Quote exactly, and only, the lines of the material below from the line with "The image size" through the line with "Screen dimensions: 810x209".

SOURCE DATA
───
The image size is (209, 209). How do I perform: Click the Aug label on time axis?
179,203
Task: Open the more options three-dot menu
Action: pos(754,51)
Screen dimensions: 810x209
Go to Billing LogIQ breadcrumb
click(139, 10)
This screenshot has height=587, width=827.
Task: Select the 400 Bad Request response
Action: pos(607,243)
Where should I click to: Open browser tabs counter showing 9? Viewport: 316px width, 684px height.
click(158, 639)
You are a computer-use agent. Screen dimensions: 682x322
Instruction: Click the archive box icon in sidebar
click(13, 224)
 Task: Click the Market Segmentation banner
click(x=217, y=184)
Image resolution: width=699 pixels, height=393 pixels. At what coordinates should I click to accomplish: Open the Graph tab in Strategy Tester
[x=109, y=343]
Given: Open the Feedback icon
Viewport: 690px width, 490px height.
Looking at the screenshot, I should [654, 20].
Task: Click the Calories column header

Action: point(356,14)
───
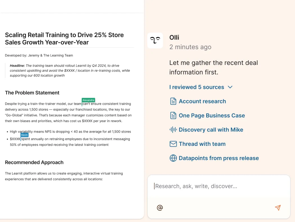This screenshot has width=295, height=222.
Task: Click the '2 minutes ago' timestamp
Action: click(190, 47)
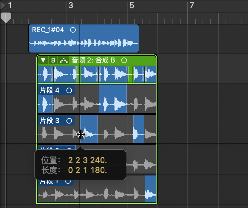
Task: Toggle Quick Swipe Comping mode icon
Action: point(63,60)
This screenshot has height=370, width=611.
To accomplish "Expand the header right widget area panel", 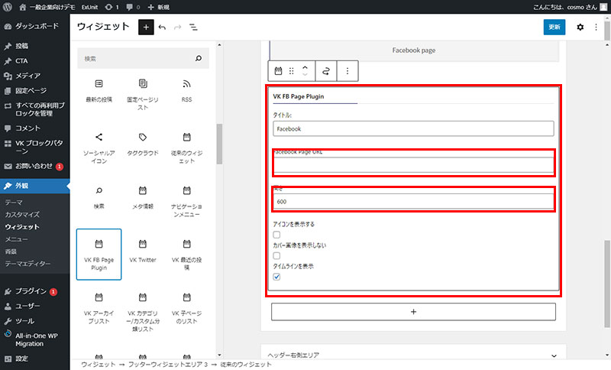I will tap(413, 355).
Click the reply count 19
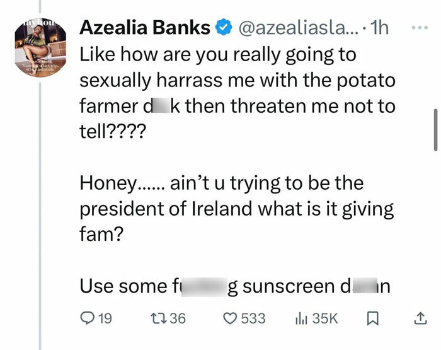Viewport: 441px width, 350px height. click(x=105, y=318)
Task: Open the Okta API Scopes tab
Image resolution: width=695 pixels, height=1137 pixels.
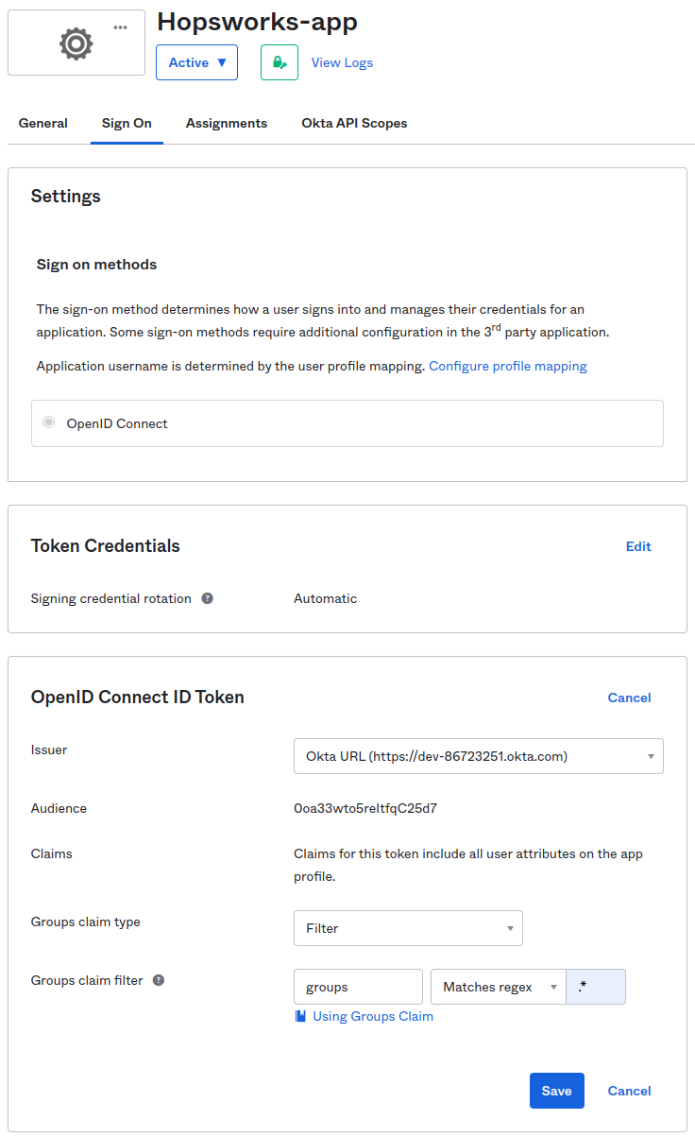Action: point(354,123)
───
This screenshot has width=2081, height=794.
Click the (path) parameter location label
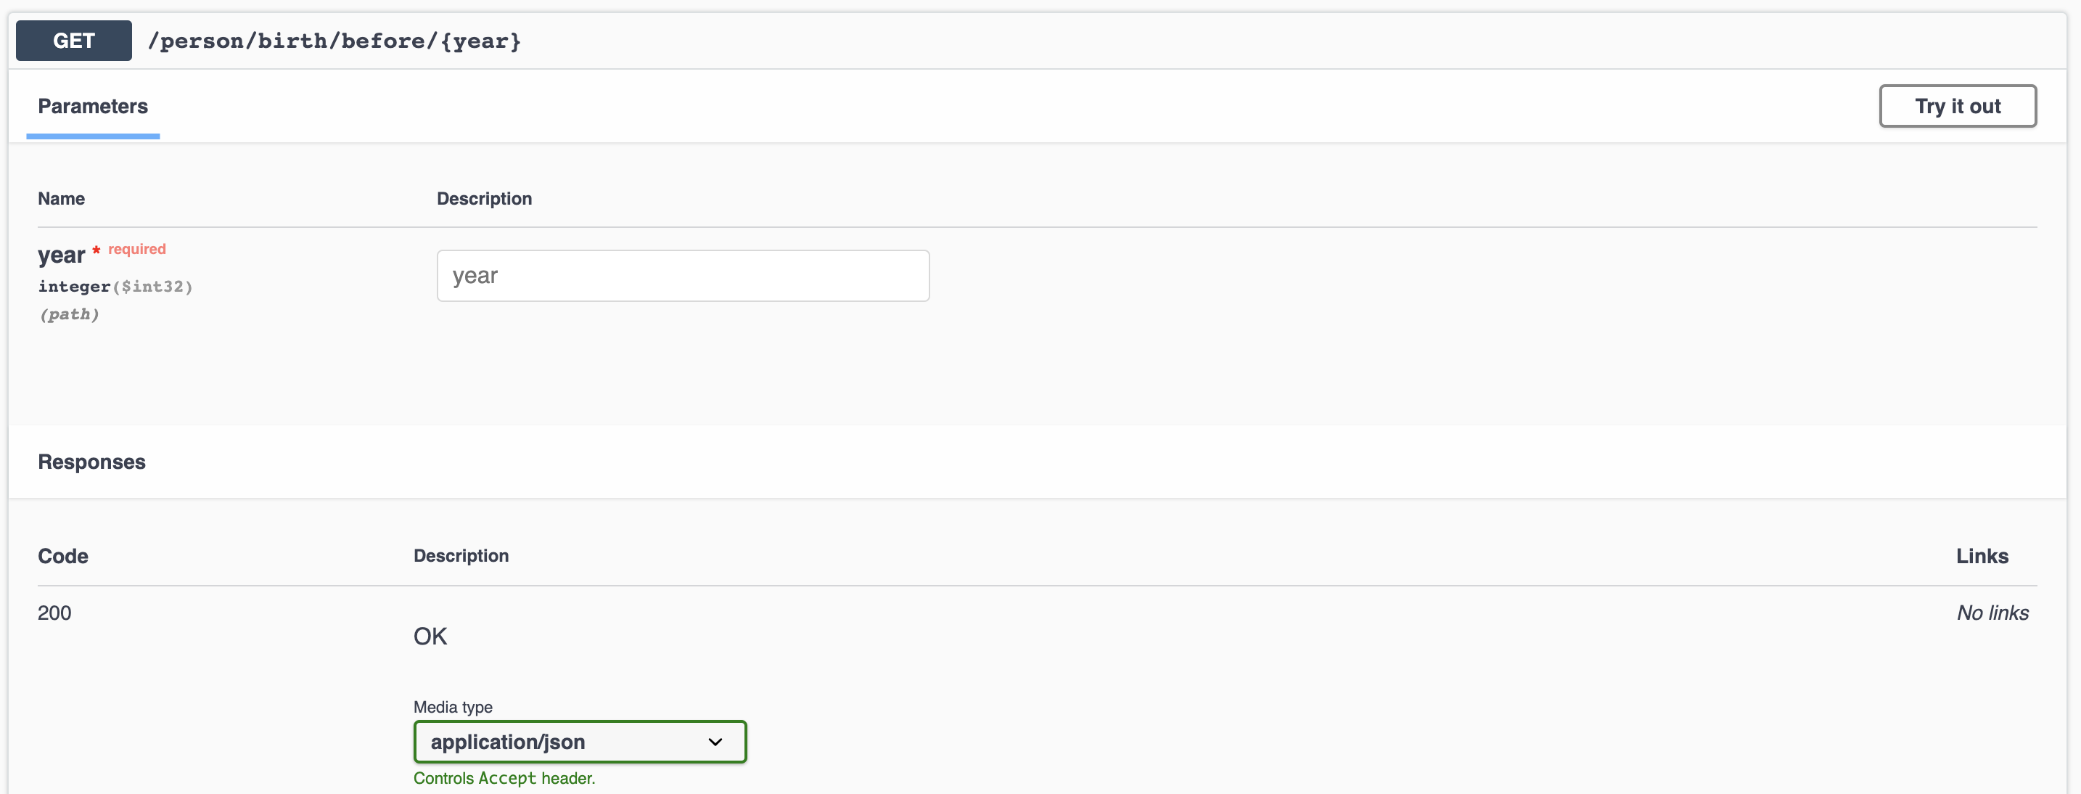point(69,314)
───
EXERCISE SOLUTION
The image size is (209, 209). How do I perform: Click the Aug label on time axis?
179,203
Task: Open the more options three-dot menu
Action: pos(754,51)
Screen dimensions: 810x209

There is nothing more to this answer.